We lived at 143rd and Willis Avenue in the South Bronx and my Dad was the Superintendent of our building after he returned from service in World War II. My brother and I never knew what we didn’t have. But it must have been challenging for this young post war couple.
Our society is high on child-rearing but doesn’t fairly judge the worth of Moms who raise children.
Not then nor now.
Moms who are college educated pay a “mommy tax” of more than a million dollars in lost income when they have a child, according to Ann Crittenden, who wrote “The Price of Motherhood,” about “why the most important job in the world is still the least valued.”
Family law discriminates against Moms.
Many judges ask, “Why can’t a Mom work full time?”
We don’t count child care in the gross domestic product.
Moms are not treated as part of our labor force.
We have no safety net for those who are Moms.
Two-thirds of all wealth is created by human skills, according to Ann, what is known as “human capital” and former Treasury Secretary Lawrence H. Summers said that’s why being a Mom is “the most important job in the world.”
But what my Mom did and your Mom did is taken for granted.
There are still Neanderthals asking prospective hires about whether they plan on having a child, implicitly as a disqualifying factor to join the work force.
Any mother who has reviewed a social security statement knows, and probably was surprised at first to see this, a string of zeroes for all those years when they were raising their children.
Nannies earn Social Security credits, not Moms.
Moms have smaller pensions and are more likely to be poor in their old age.
Ann takes “conservatives” to task when, she says, “[t]heir eyes grow moist over family values, but they are loath to put any tangible value on the work that a family entails. They cling to the conviction that the only ‘good’ mother is the self-sacrificing, saintly figure who performs the moral, caring work of society at the expense of her own equality and aspirations.”
By these terms, we have a free-riding society enjoying what Moms do as it costs society nothing.
There was a Massachusetts case in 1997, Upton v.
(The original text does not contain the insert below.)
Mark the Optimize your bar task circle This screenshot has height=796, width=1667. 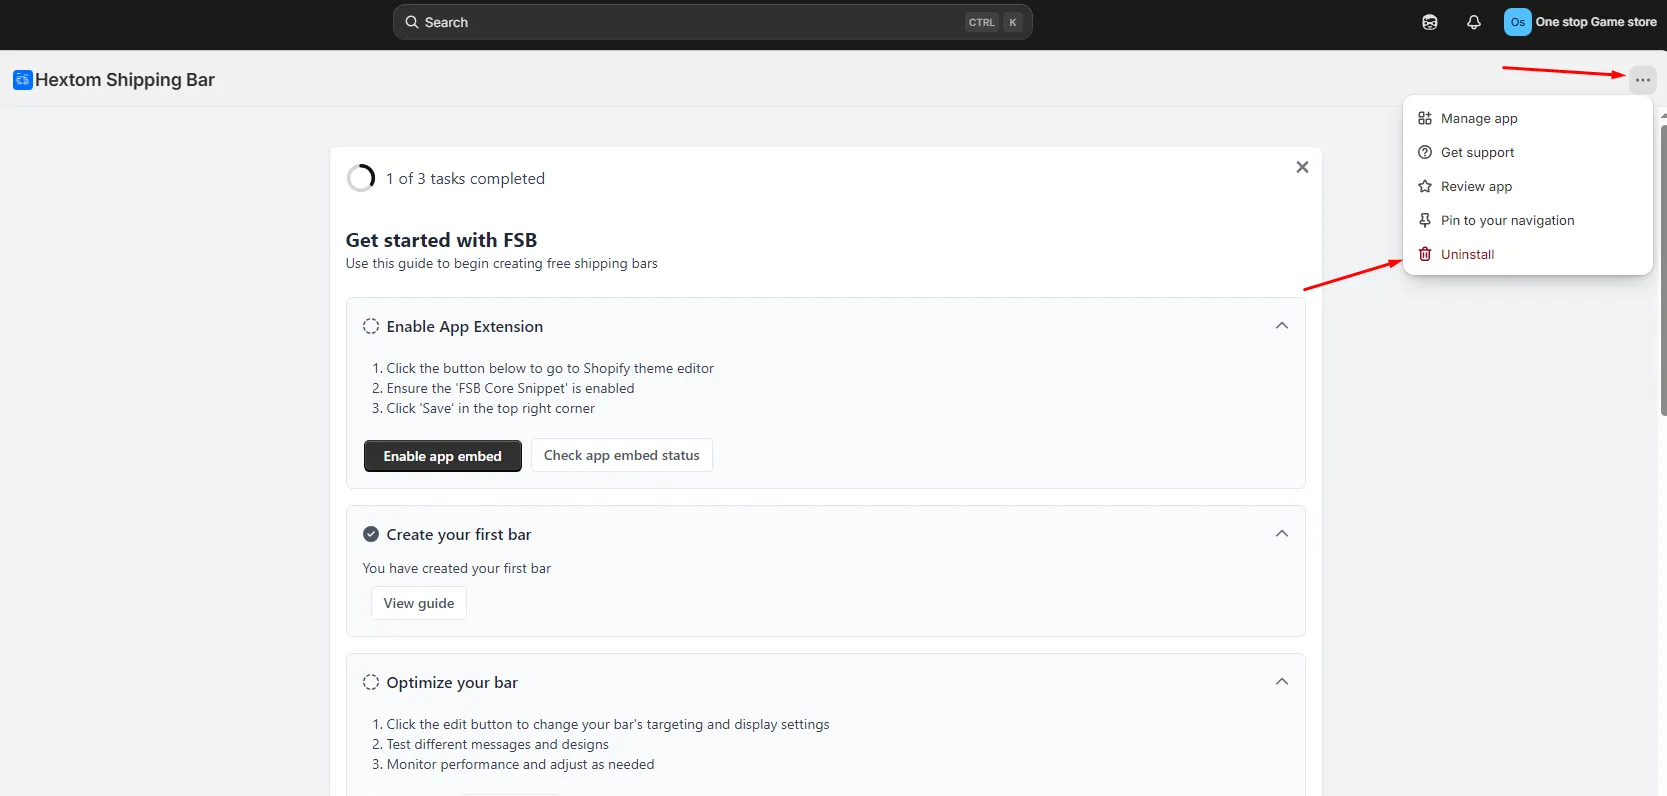(371, 682)
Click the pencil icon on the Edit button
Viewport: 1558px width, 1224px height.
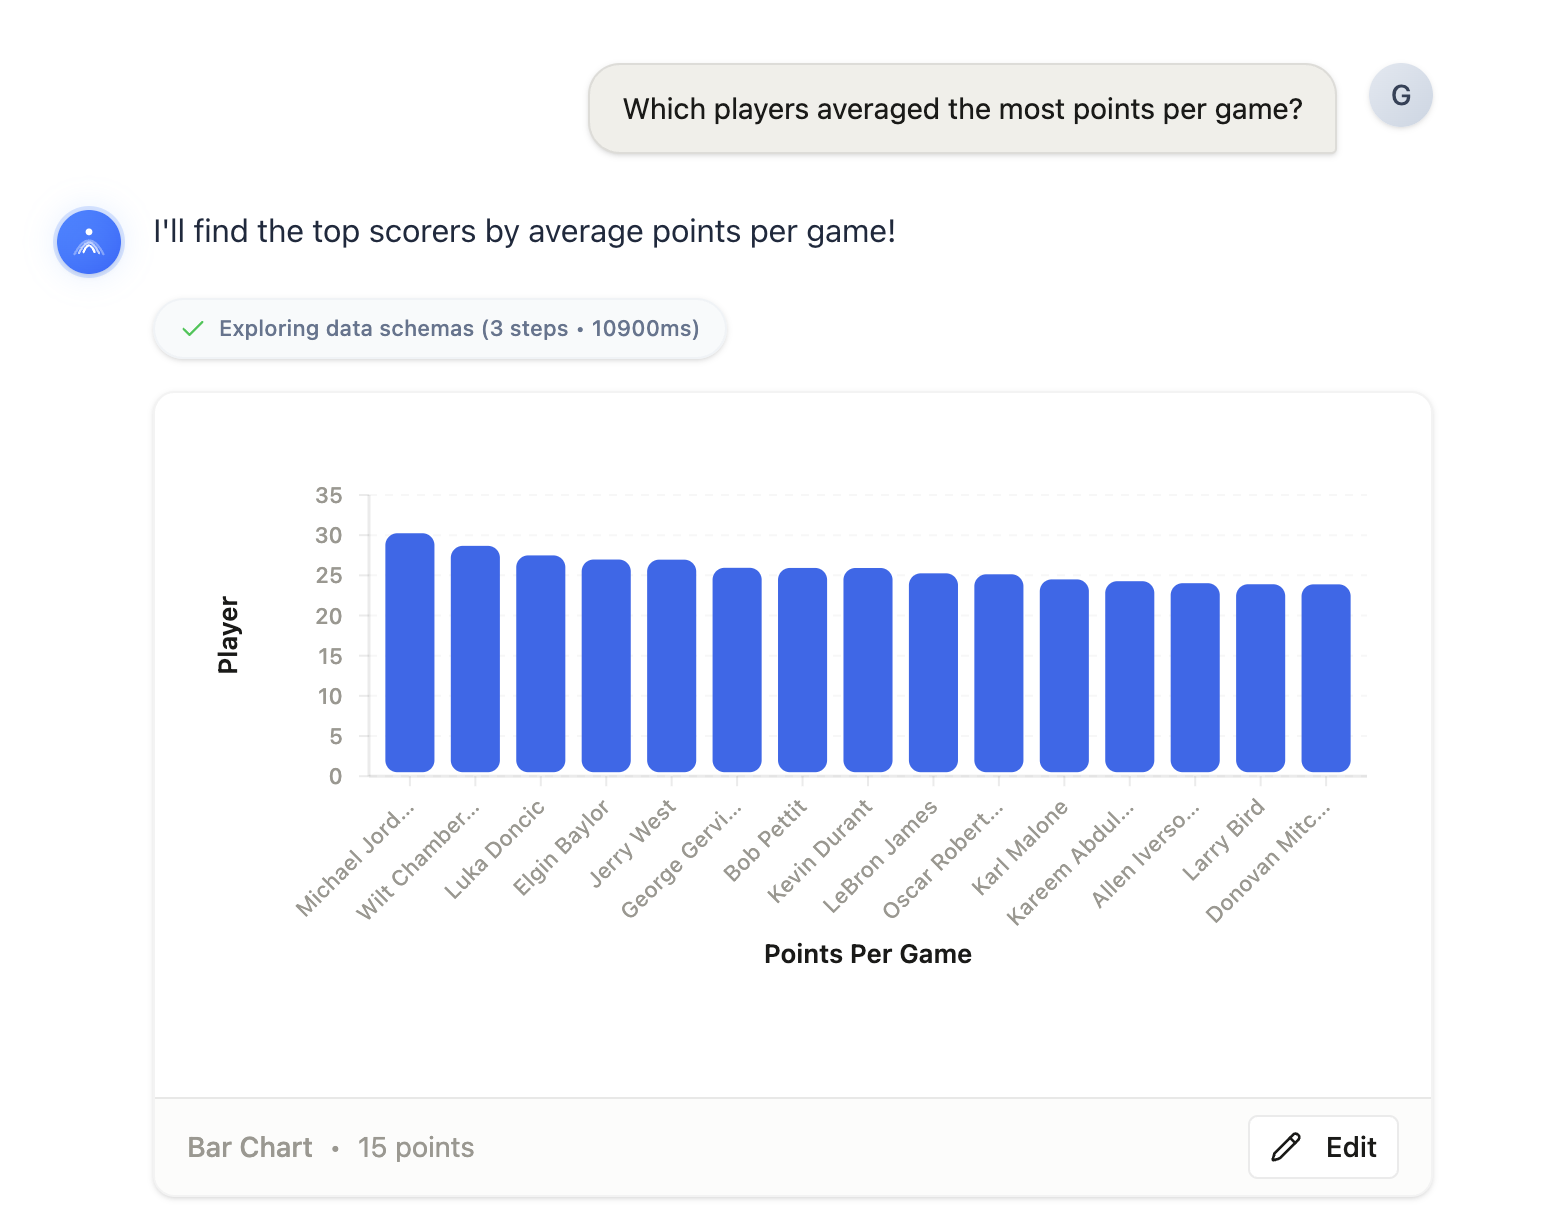(1286, 1147)
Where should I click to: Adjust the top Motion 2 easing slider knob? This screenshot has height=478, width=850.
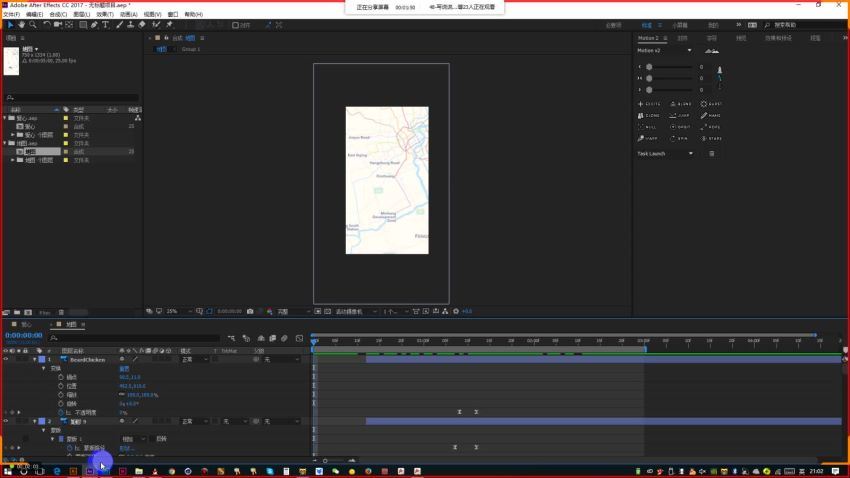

JWP Businessland, in which a single mother was fired because she refused to work longer hours than she originally agreed when hired because this compulsory addition to the terms of her employment would prevent her from being an adequate mother to her son. The Supreme Court ruled against her, saying an at-will employee could be fired for any reason. Virginia is an at-will state.
In the category of “there oughta be a law,” there oughta be a law against changing work conditions in violation of the terms of employment and if violative of public policy such as a the need for a single mother to have the time to care for her child.
As for retirement and pensions, a terrific reform would be that both spouses received the same social security credits during their marriage, and that would be combined with whatever other credits they got before or after marriage for their individual and personal retirement.
Those who resist the notion of a Mom’s worth in economic terms duck the righteous reform by saying Mom “made a choice.”
But these are forced “choices,” as Ann has said, “in a world that women never made, according to rules they didn’t write.
Many more men pitch in these days to help Moms, like my Dad did when I was a kid, but society has to do more about inequality in the work place, and before the law, and in retirement, if we are to believe what anyone says on Mother’s Day.